Leo bukanlah tipe pria ideal Amelia. Profilnya tidak sepopuler profil lain. Fotonya buram, deskripsinya singkat dan jenaka, dan hobinya aneh – mengumpulkan perangko kuno, bermain ukulele, dan menulis puisi tentang kucing. Algoritma memberinya skor kecocokan yang rendah.
Namun, ada sesuatu dalam deskripsi Leo yang menarik perhatian Amelia. Ada kejujuran yang menyegarkan, kerentanan yang tulus. Dia menulis tentang mimpinya menjadi penulis, tentang kecintaannya pada alam, dan tentang rasa takutnya akan kesepian.
Amelia memutuskan untuk mengambil risiko. Dia melanggar aturannya sendiri. Dia mengirim pesan kepada Leo.
Obrolan mereka dimulai dengan canggung. Amelia, terbiasa dengan analisis data dan logika, kesulitan untuk melepaskan diri dan menjadi spontan. Leo, sebaliknya, mengalir bebas, menanggapi dengan humor dan empati. Mereka berbicara tentang buku, film, mimpi, dan ketakutan mereka.
Semakin mereka berbicara, semakin Amelia merasa tertarik. Leo membuatnya tertawa, membuatnya berpikir, membuatnya merasa dilihat. Dia bukan sekadar data di layar. Dia adalah manusia yang nyata, dengan kompleksitas dan kontradiksi yang membuatnya menarik.
Mereka akhirnya memutuskan untuk bertemu. Amelia gugup. Dia khawatir Leo akan kecewa dengan penampilannya, dengan kecanggungannya, dengan ketidakmampuannya untuk hidup sesuai dengan citra dirinya yang diproyeksikan.
Tapi ketika dia melihat Leo di kafe, semua kekhawatirannya menghilang. Dia tidak setampan foto-fotonya, tapi dia memiliki senyum yang tulus dan mata yang penuh perhatian. Mereka menghabiskan sore itu berbicara, tertawa, dan berbagi cerita.

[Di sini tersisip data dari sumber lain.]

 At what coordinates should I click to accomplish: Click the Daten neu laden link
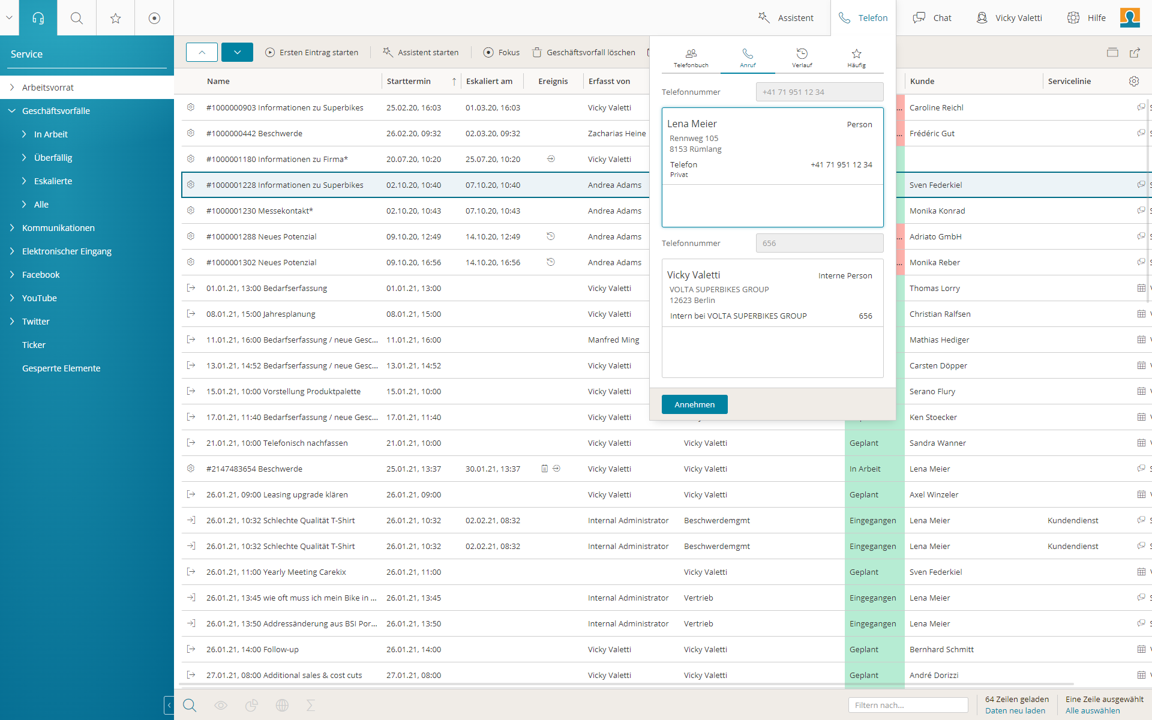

Amelia menyadari bahwa Algoritma Cinta-nya telah melakukan kesalahan. Algoritma itu mencari kecocokan berdasarkan kesamaan dan preferensi yang dangkal. Tapi cinta sejati bukanlah tentang kecocokan di atas kertas. Ini tentang koneksi yang dalam, tentang rasa saling pengertian, tentang kemampuan untuk menerima satu sama lain apa adanya.
Leo, dengan segala keanehan dan ketidaksempurnaannya, adalah orang yang sempurna untuk Amelia. Dia tidak memenuhi kriteria idealnya, tetapi dia membuatnya bahagia. Dia membuatnya merasa hidup.
"Aku penasaran," kata Leo sambil tersenyum, "bagaimana kamu menemukan profilku? Aku tidak terlalu aktif di aplikasi ini."
Amelia ragu sejenak. Haruskah dia jujur? Haruskah dia menjelaskan tentang Algoritma Cinta-nya?
Dia memutuskan untuk mengambil risiko. Dia menceritakan semuanya kepada Leo, tentang obsesinya, tentang kegagalannya, dan tentang bagaimana algoritma itu akhirnya membawanya kepadanya.
Leo mendengarkan dengan saksama, tanpa menghakimi. Ketika dia selesai, dia tertawa pelan.
"Itu gila," katanya, "tapi juga sangat keren. Aku tidak pernah menyangka bahwa cintaku ditemukan oleh algoritma."
Dia meraih tangan Amelia dan menggenggamnya dengan erat.
"Yang penting adalah kita saling menemukan," katanya. "Dan aku sangat senang kita melakukannya."
Amelia tersenyum. Dia tidak tahu apa yang akan terjadi di masa depan. Tapi untuk saat ini, dia bahagia. Dia telah menemukan cinta di tempat yang paling tidak terduga – di tumpukan data yang luas dan rumit. Dan dia tahu bahwa cinta itu, seperti algoritma yang rumit, membutuhkan pemeliharaan, penyesuaian, dan iterasi terus-menerus. Tapi itu layak diperjuangkan. Karena cinta, pada akhirnya, adalah satu-satunya algoritma yang benar-benar penting.
Amelia mematikan laptopnya. Cahaya neon memudar, meninggalkan ruangan dalam kegelapan yang lembut. Dia bangkit, meraih jaketnya, dan pergi menemui Leo. Di luar, bintang-bintang berkelap-kelip di langit malam, saksi bisu dari kisah cinta yang dimulai dari sebuah algoritma.